Written task a: Put the entries from the line containing "Where should I" through the end of the entries into a JSON list of strings, one string per line, skipping blank lines. Leave the pictures out of the answer.

Excerpted text:
####################
On Fri, Apr 1, 2011 at 08:26, Nigel Daley <nda...@mac.com> wrote:
> -1+2.  This could potentially allow us to replace Jenkins with Hadoop for our 
> build and test infrastructure.  That would be awesome!

Has anyone checked a calendar lately?

> On Apr 1, 2011, at 1:57 AM, Chris Douglas wrote:
>
>> Experience developing Hadoop has shown that we not only need to
>> partition our projects for more active releases, but we also should
>> explore speculative project splits. For this, a Hadoop.next() project
>> should track the development of a project scheduler that can partition
>> the Hadoop subprojects, possibly running a second version of a
>> subproject in parallel. Downstream subprojects and TLPs automatically
>> accept whichever releases first as a dependency. Implementation should
>> combine ant, ivy, maven, and at least one legacy Hadoop build tool (to
>> be written).
>>
>> Of course, not all of these subprojects will succeed. When one fails
>> (or is too slow with its project reports), the project scheduler will
>> be responsible for respawning it in the Incubator.
>>
>> The project scheduler will, of course, be pluggable. -C
>>
>> On Fri, Apr 1, 2011 at 1:19 AM, Aaron T. Myers <a...@cloudera.com> wrote:
>>> Hello Hadoop Community,
>>>
>>> Given the tremendous positive feedback we've all had regarding the HDFS,
>>> MapReduce, and Common project split, I'd like to propose we take the next
>>> step and further separate the existing projects.
####################
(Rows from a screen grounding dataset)
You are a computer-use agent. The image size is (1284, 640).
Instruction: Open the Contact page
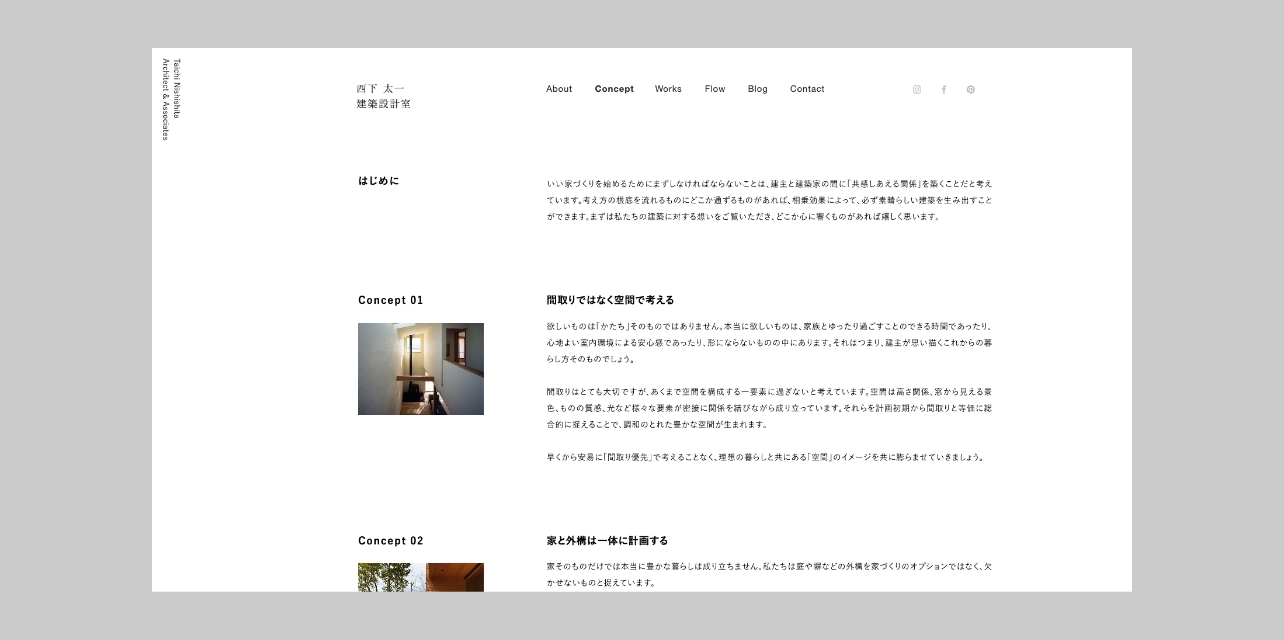(807, 89)
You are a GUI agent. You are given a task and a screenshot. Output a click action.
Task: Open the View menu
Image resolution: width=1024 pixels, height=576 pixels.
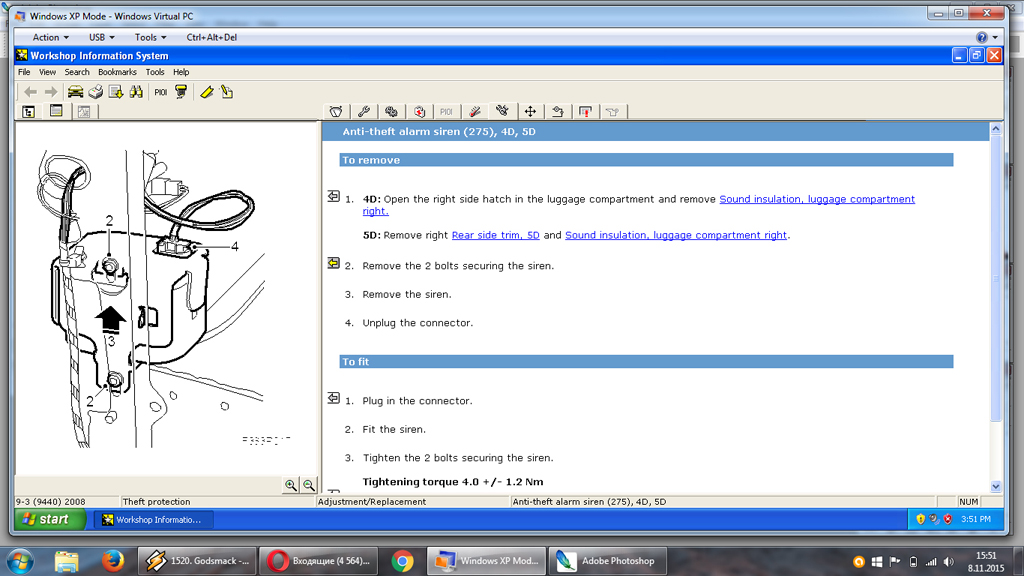point(48,72)
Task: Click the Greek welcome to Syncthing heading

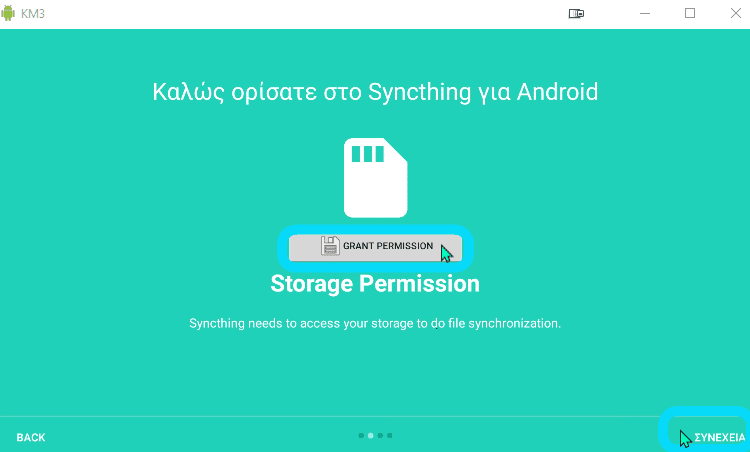Action: tap(375, 92)
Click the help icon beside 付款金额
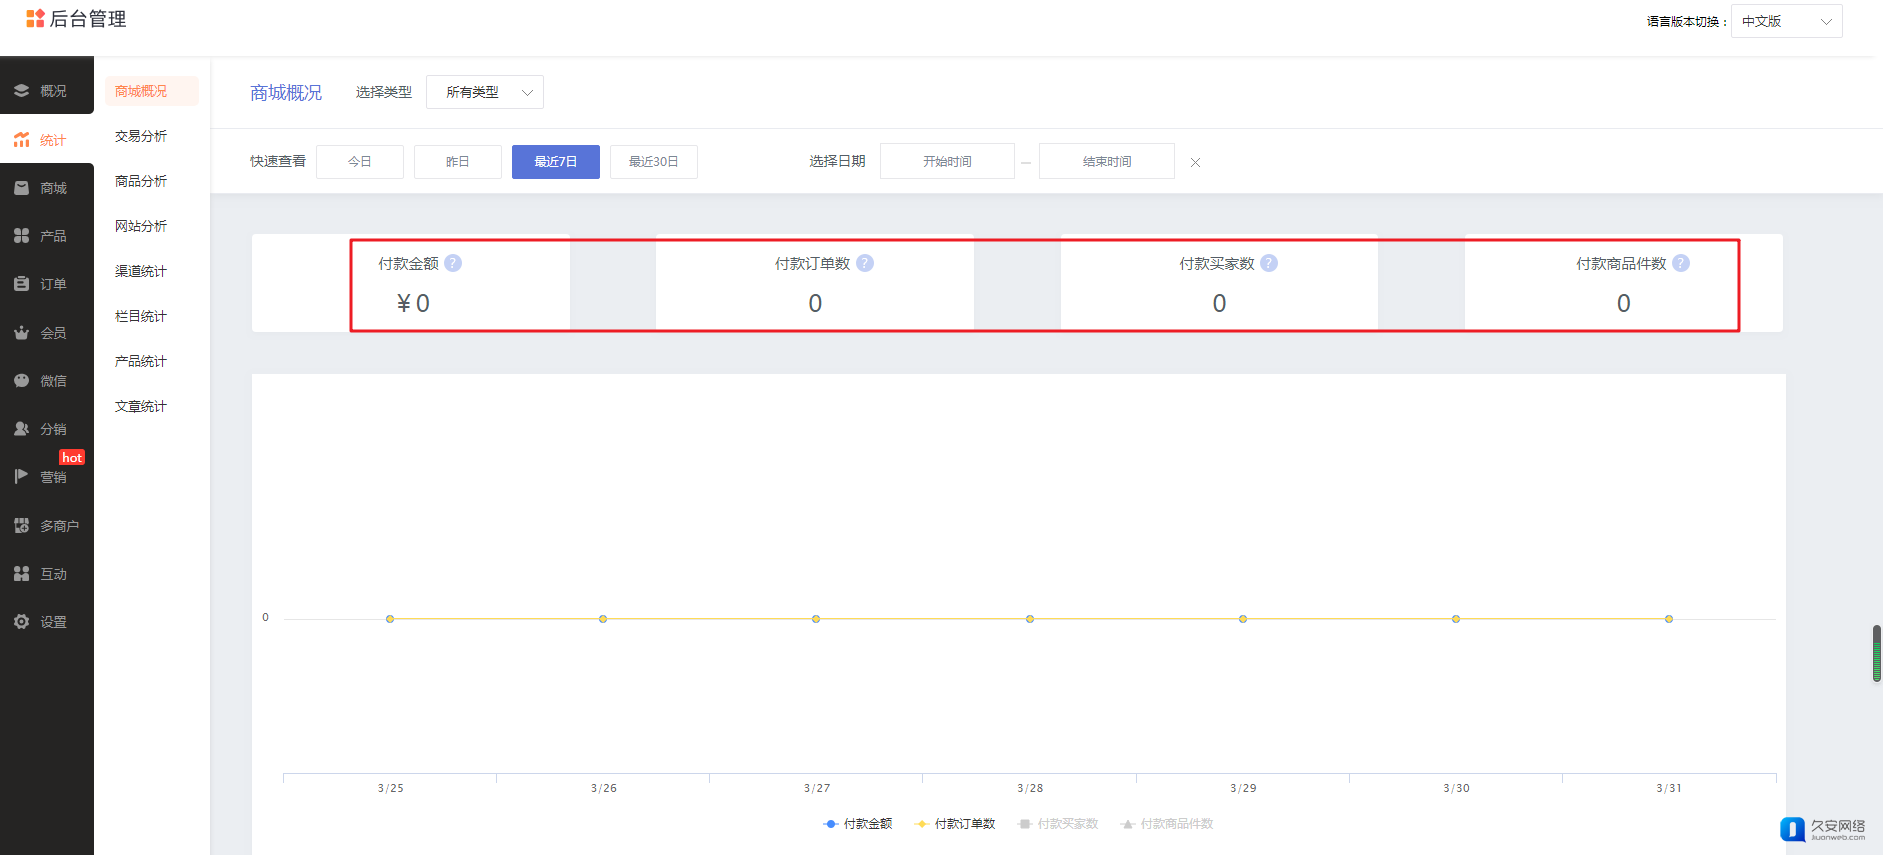Screen dimensions: 1883x855 [x=453, y=263]
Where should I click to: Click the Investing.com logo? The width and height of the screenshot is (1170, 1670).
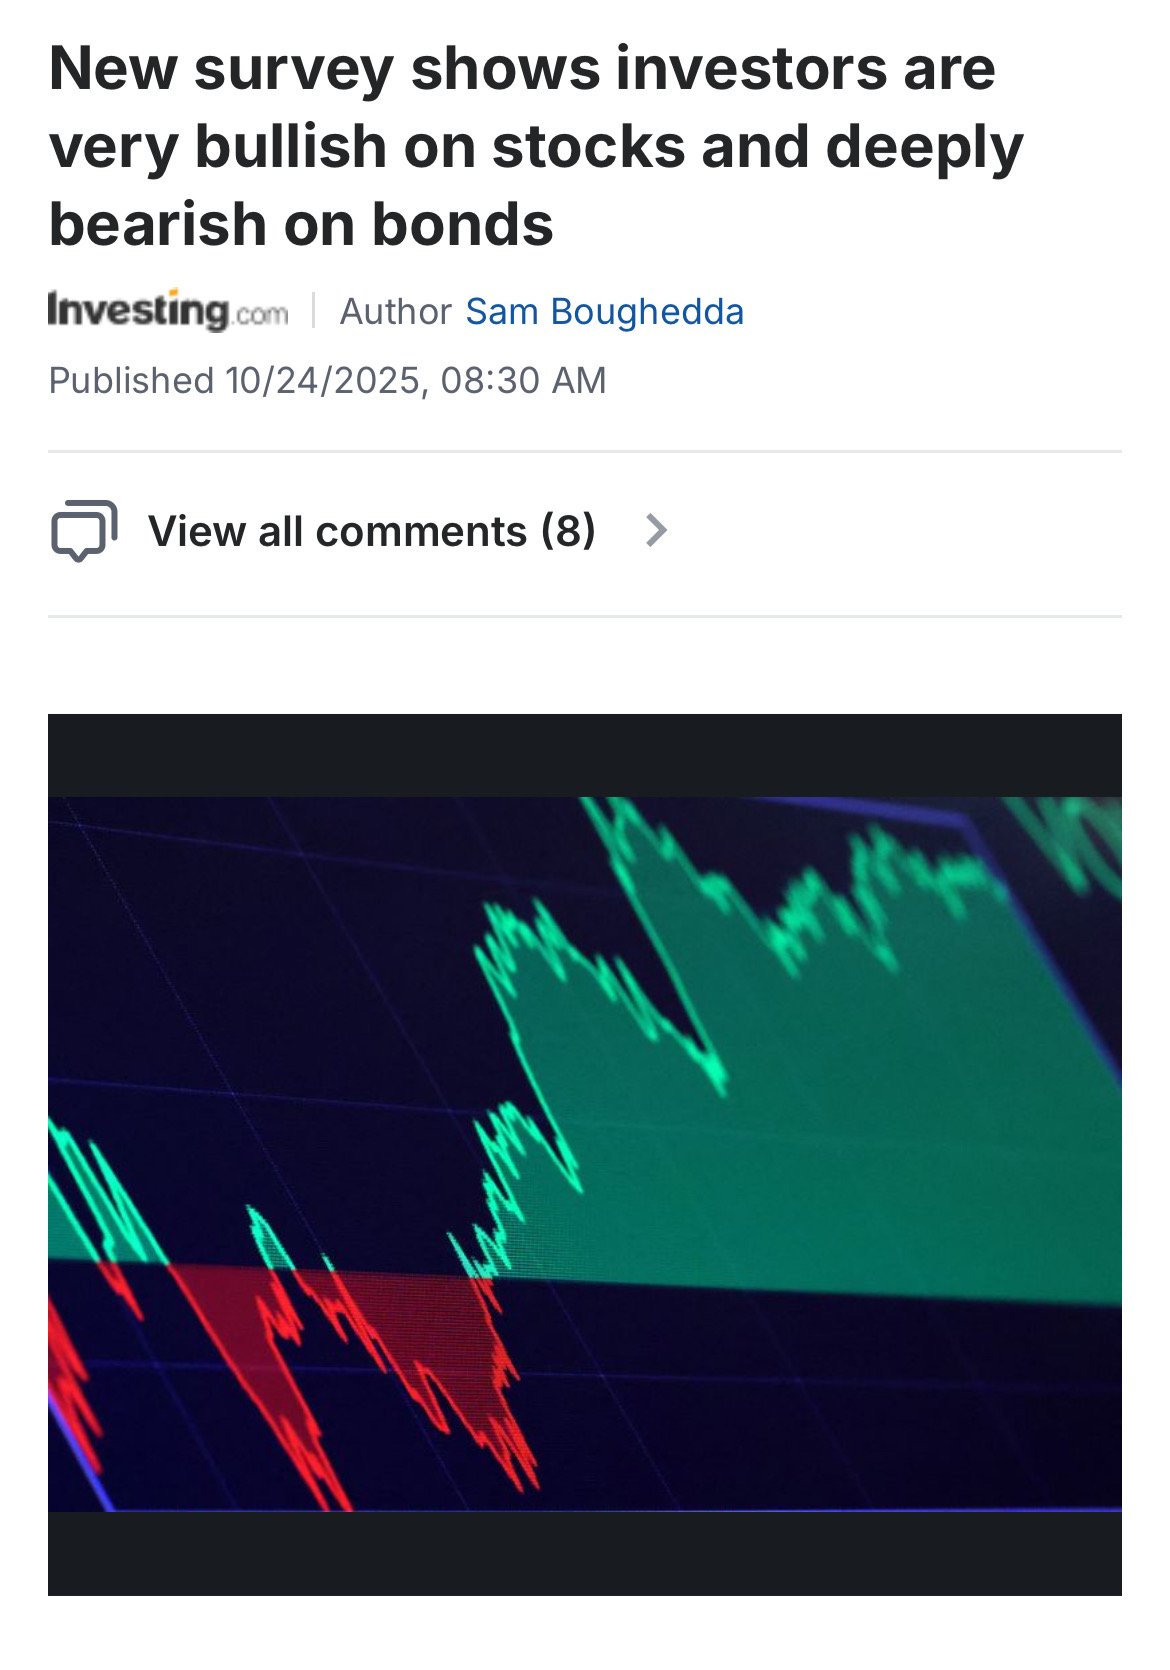[x=168, y=311]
####################
Written task b: In the Hadoop mailing list thread, where will the project scheduler respawn a subproject that fails?

Expected answer a:
[
  "Where should I click to: Click the Investing.com logo? The width and height of the screenshot is (1170, 1670).",
  "[x=168, y=311]"
]

Expected answer b: In the Incubator.